Beijing - Keputusan pengadilan arbitasi olahraga (CAS) yang memenangkan klub dalam kasus perebutan pemain untuk Olimpiade disesalkan FIFA. Turnamen dikhawatirkan menjadi kacau.
"Saya sangat kecewa. Saya tak bisa memahami keputusannya begini, ketika Olimpiade akan dimulai, karena sekarang kita berada dalam situasi yang sangat sulit," ujar Presiden FIFA Sepp Blatter kepada Reuters sebelum sesi pertemuan IOC di Beijing, Kamis (7/8/2008).
Dari kasus perebutan tiga pemain, Rafinha (Brasil), Lionel Messi (Argentina), dan Diego (Brasil), CAS memutuskan bahwa klub-klub mereka, yakni Schalke 04, Barcelona, dan Werder Bremen, berhak menentukan apakah mereka bisa main di Olimpiade atau tidak.
"Kalau keputusan ini berlaku untuk semua pemain yang ada di sini, maka kita tak puna turnamen Olimpiade," tambah Blatter.

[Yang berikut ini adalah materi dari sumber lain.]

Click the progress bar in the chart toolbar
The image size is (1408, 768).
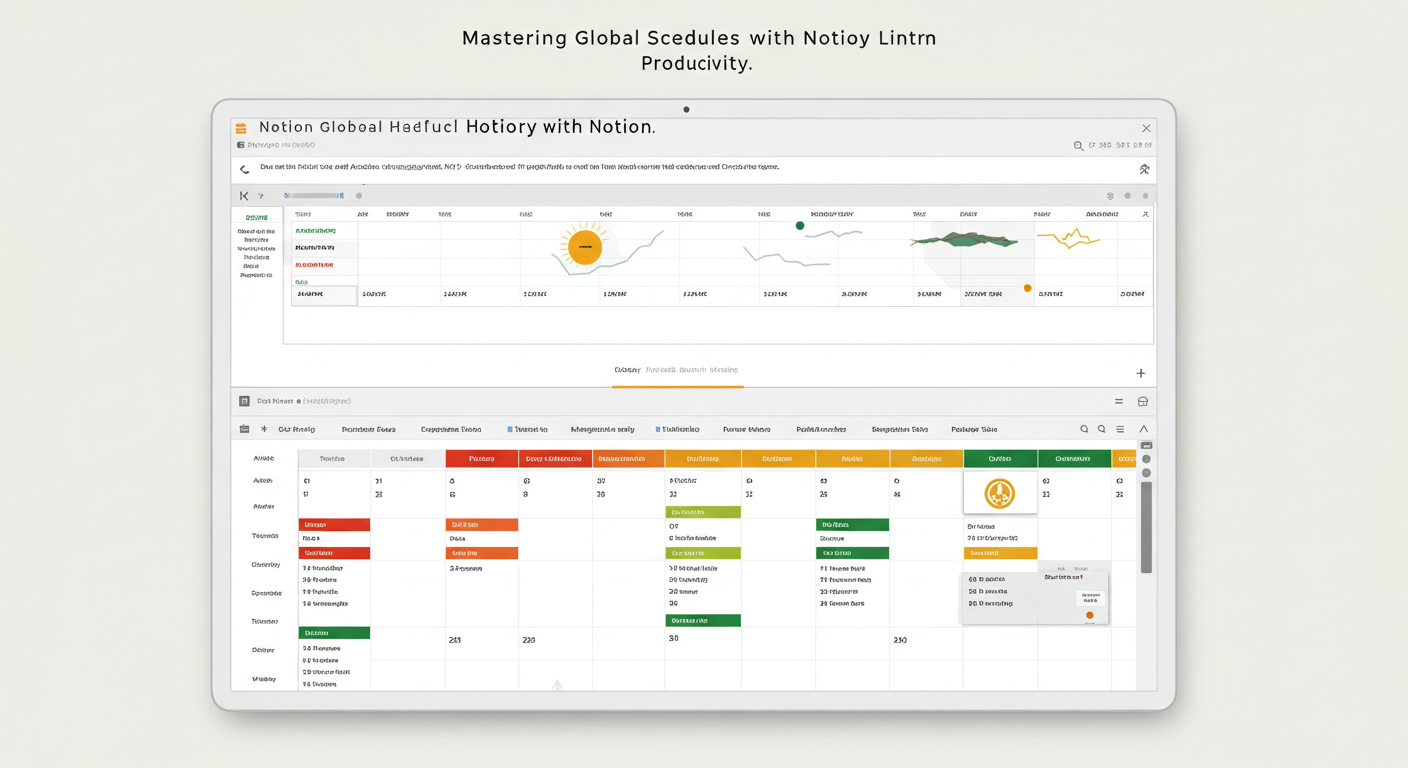pyautogui.click(x=313, y=196)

Lebih lanjut ia mengatakan, situasi menjadi rumit karena klub-klub yang membiarkan pemainya bermain di Olimpiade akan meminta kompensasi finansial.
"Inikah semangat Olimpiade?" tukas Blatter yang juga anggota IOC. "Kita tak bisa membiarkan hal ini terjadi. Kita tak mungkin melihat mereka pulang hanya sehari sebelum Olimpiade dimulai. Ini bisa membahayakan turnamen."